(THE TASK) What you produce should be the lines from the line containing "Task: Click the" through the last line below, both ends included, reproduced exactly and without pictures.

(DATA FOR ANALYSIS)
....

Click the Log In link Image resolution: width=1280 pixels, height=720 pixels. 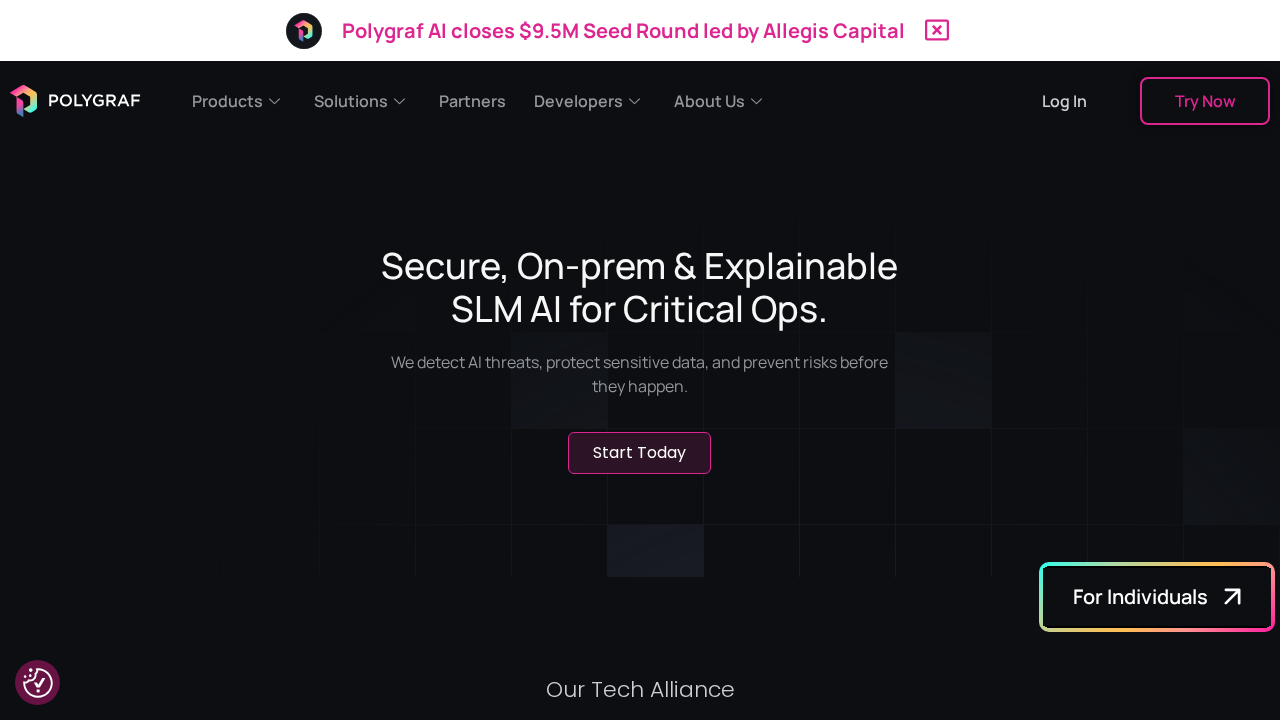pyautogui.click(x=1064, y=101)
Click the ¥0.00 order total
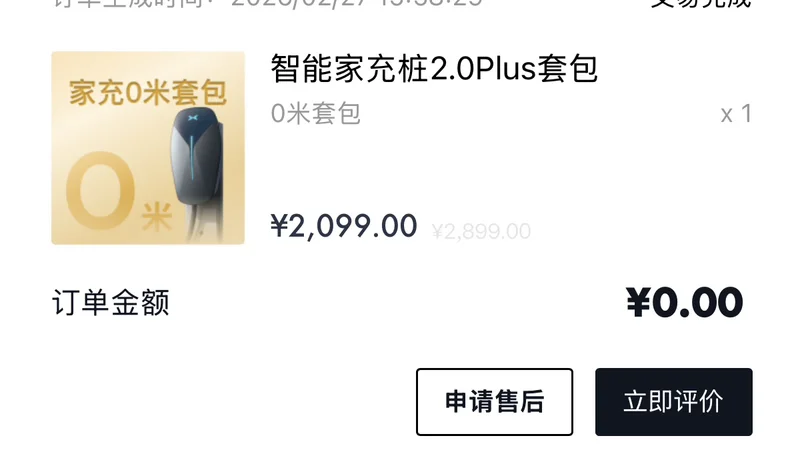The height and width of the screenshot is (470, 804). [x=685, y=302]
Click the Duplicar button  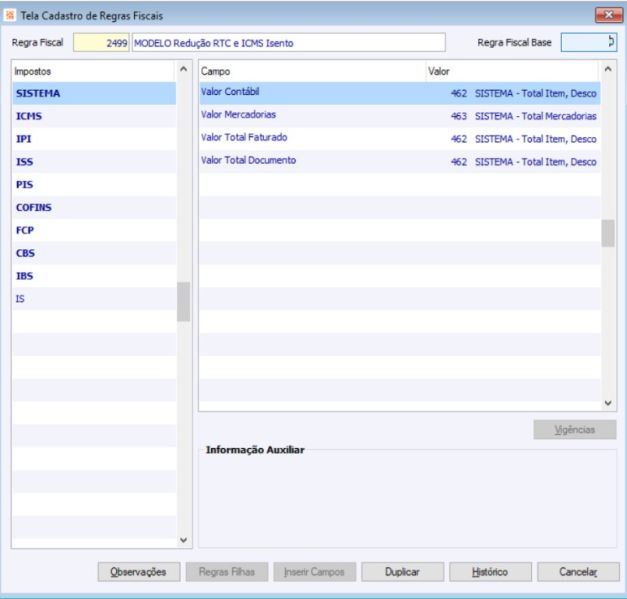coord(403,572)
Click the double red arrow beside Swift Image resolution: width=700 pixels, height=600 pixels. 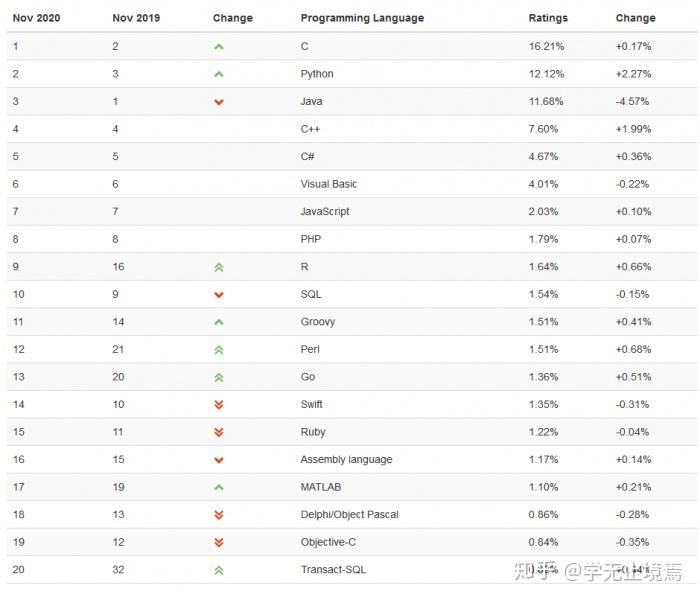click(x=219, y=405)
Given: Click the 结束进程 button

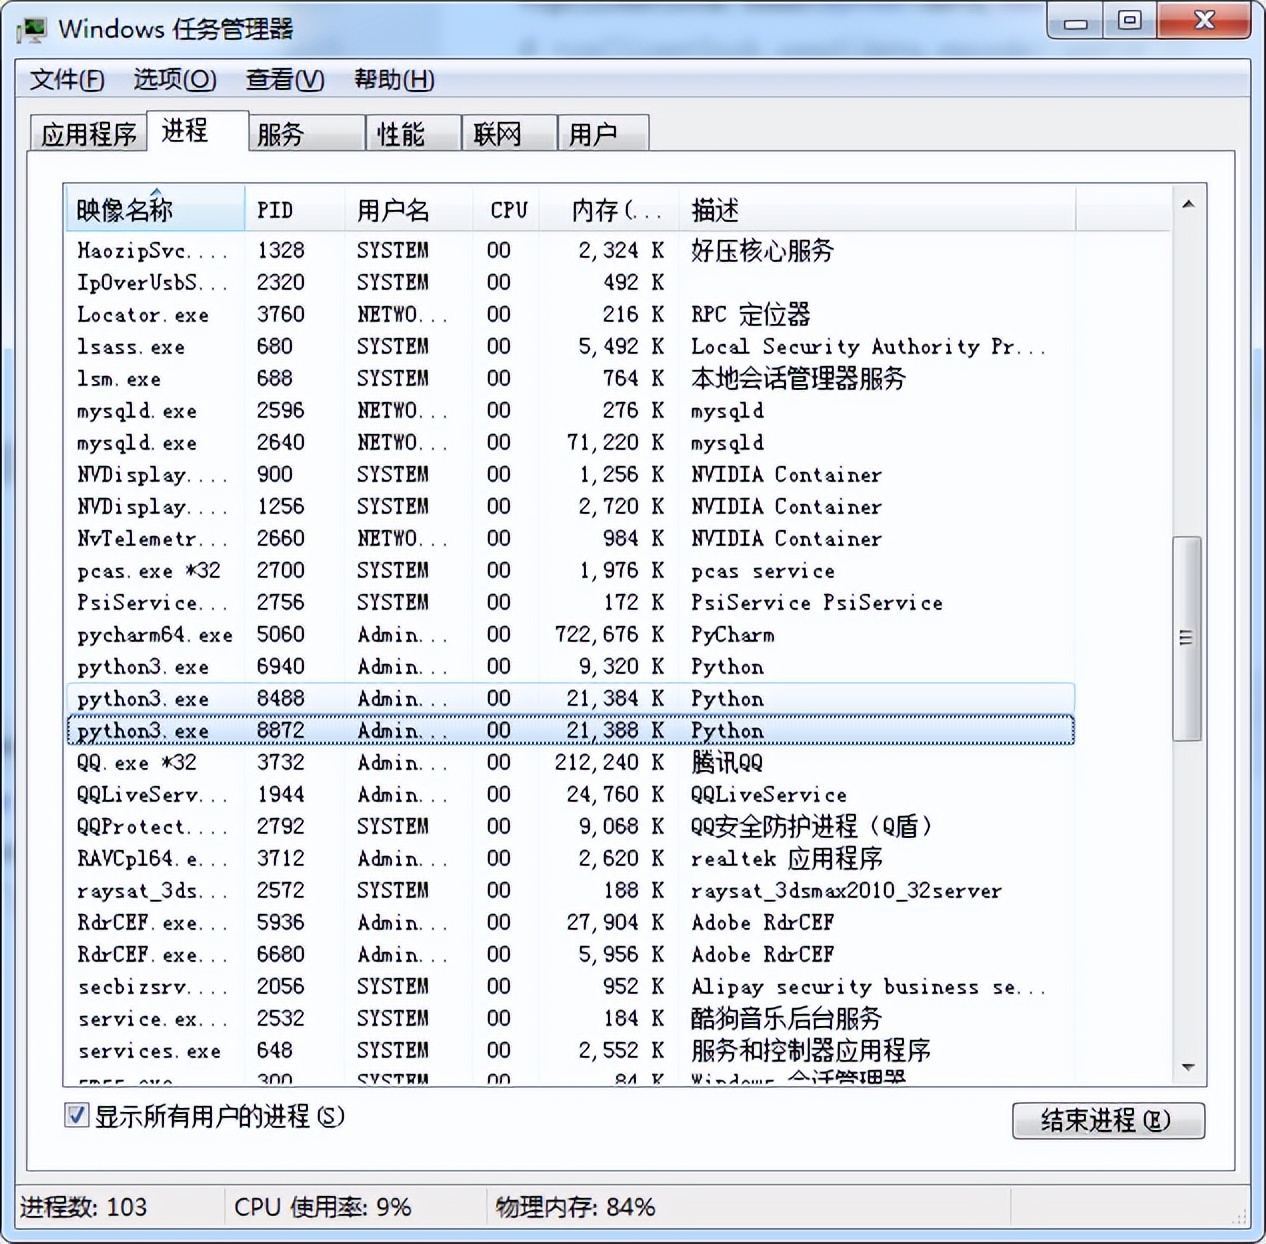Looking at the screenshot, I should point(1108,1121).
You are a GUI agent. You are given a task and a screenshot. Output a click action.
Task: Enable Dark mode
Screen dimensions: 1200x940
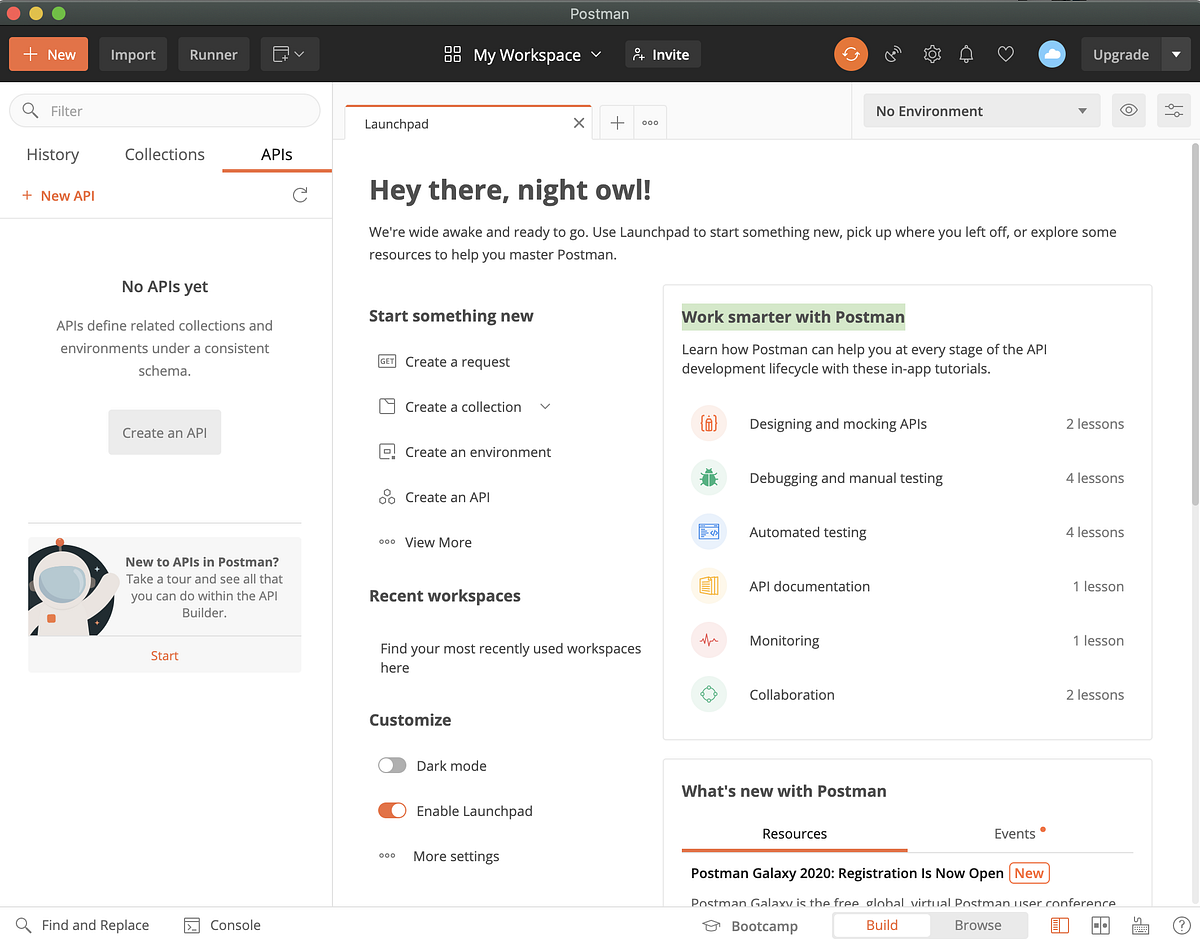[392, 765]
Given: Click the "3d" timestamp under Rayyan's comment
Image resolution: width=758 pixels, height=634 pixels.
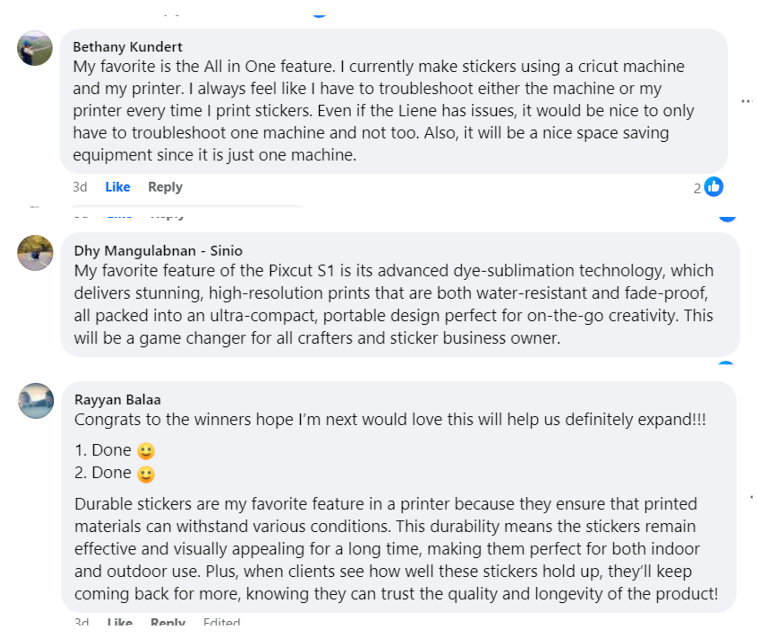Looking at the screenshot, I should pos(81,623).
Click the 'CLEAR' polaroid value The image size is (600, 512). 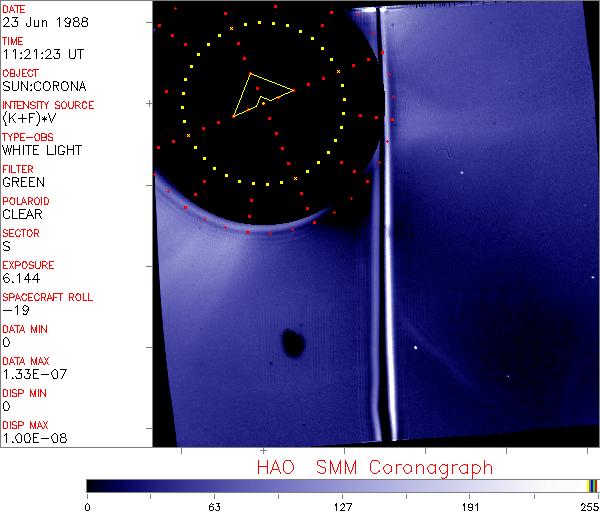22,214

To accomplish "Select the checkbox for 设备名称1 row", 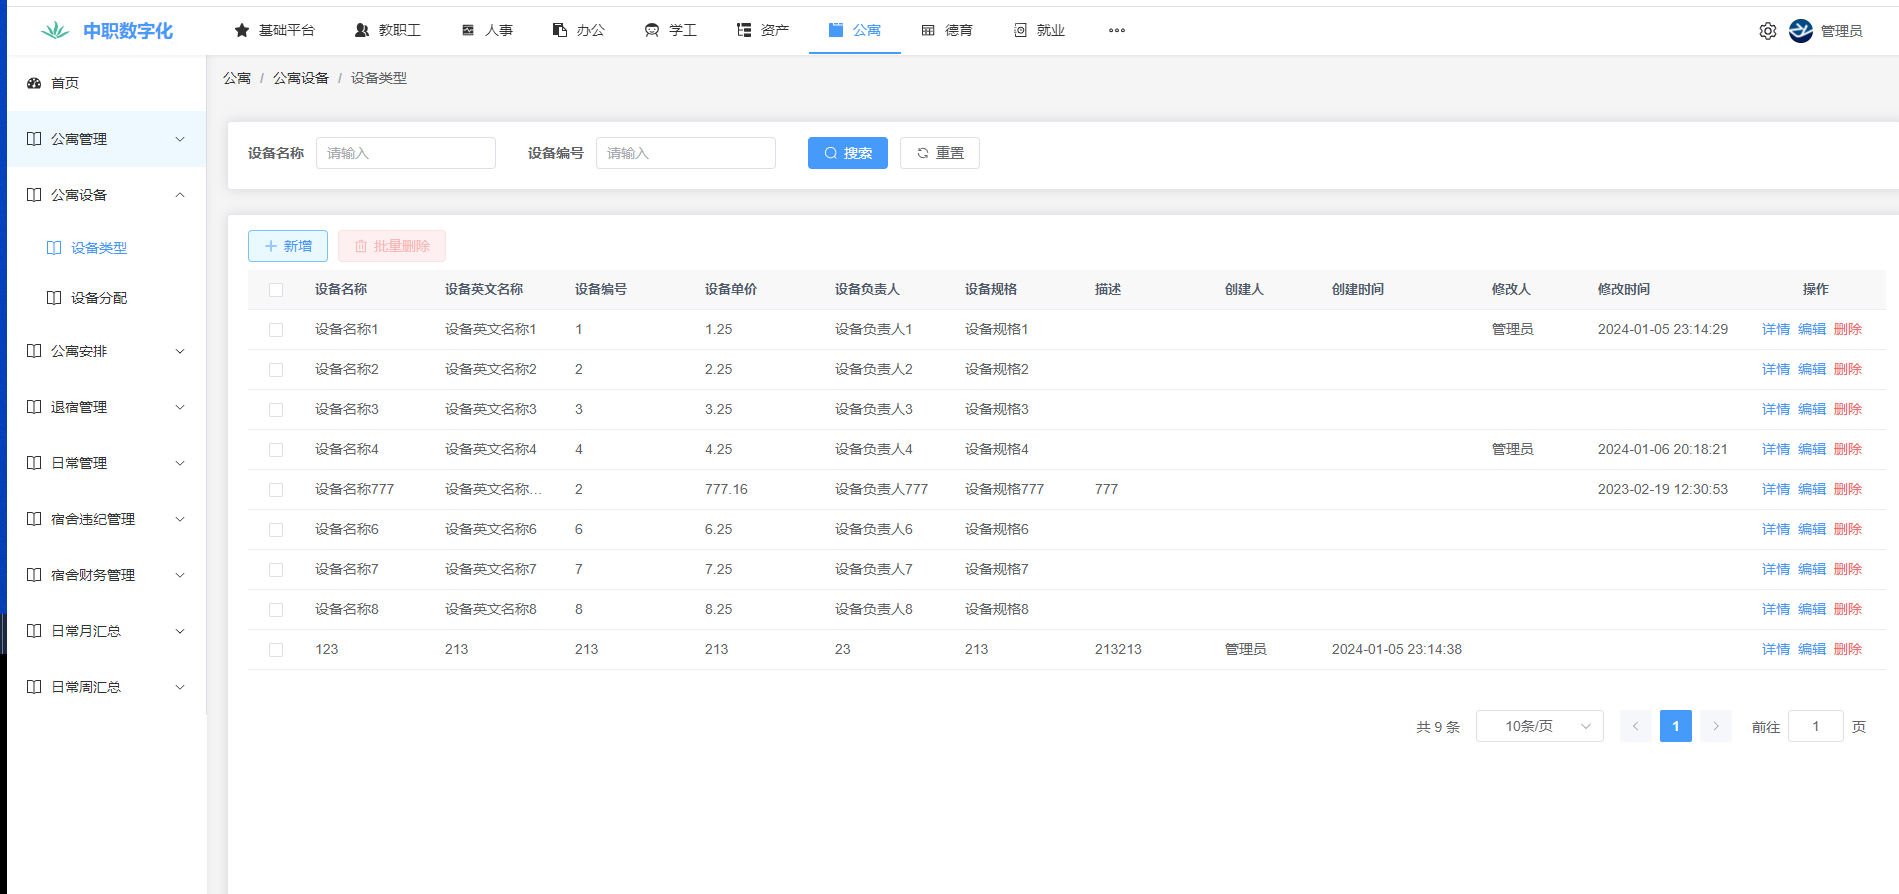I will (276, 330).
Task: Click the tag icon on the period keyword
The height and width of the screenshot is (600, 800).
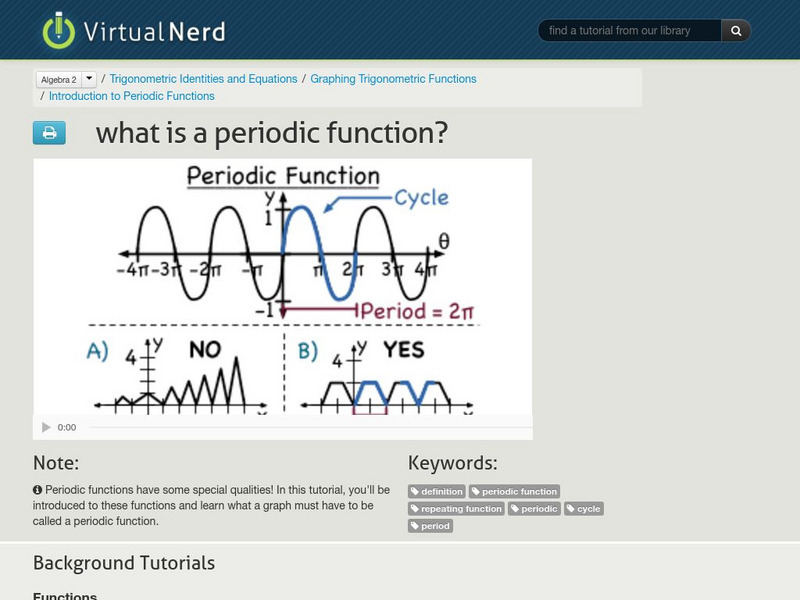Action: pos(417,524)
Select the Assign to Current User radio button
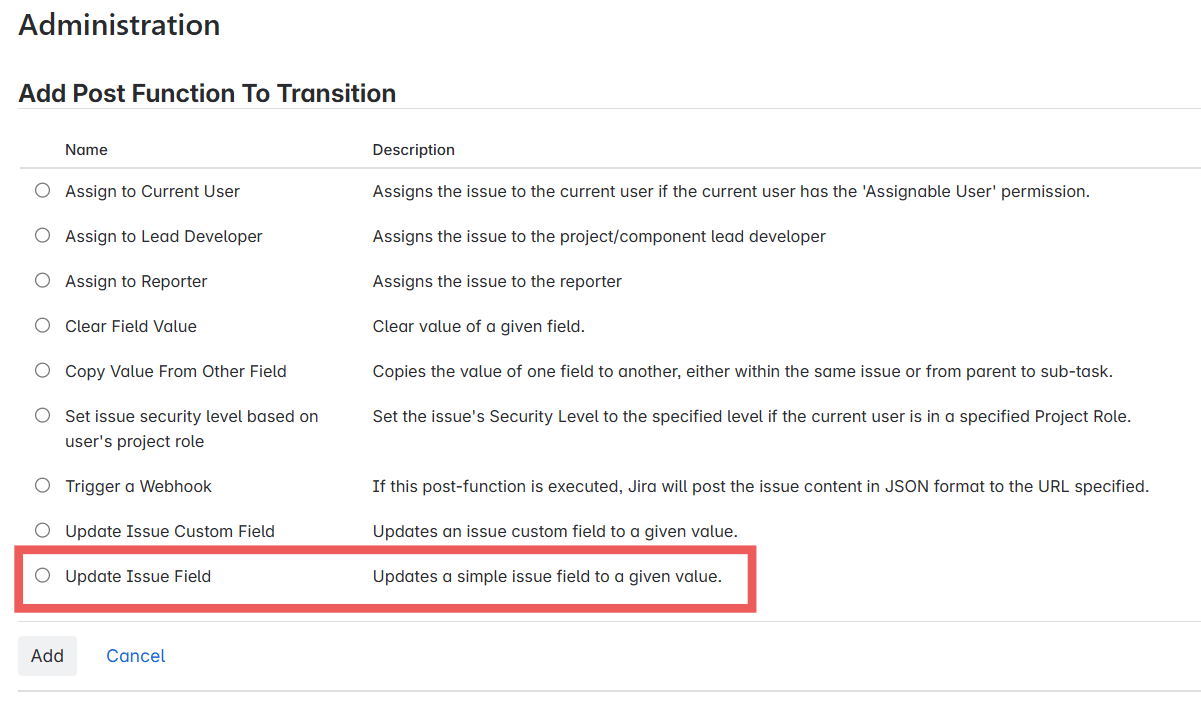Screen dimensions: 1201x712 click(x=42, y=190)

....

(TASK RESULT)
Task: Click the tag icon on the period keyword
The height and width of the screenshot is (600, 800).
Action: pos(417,524)
Select the Assign to Current User radio button
Screen dimensions: 1201x712 click(x=42, y=190)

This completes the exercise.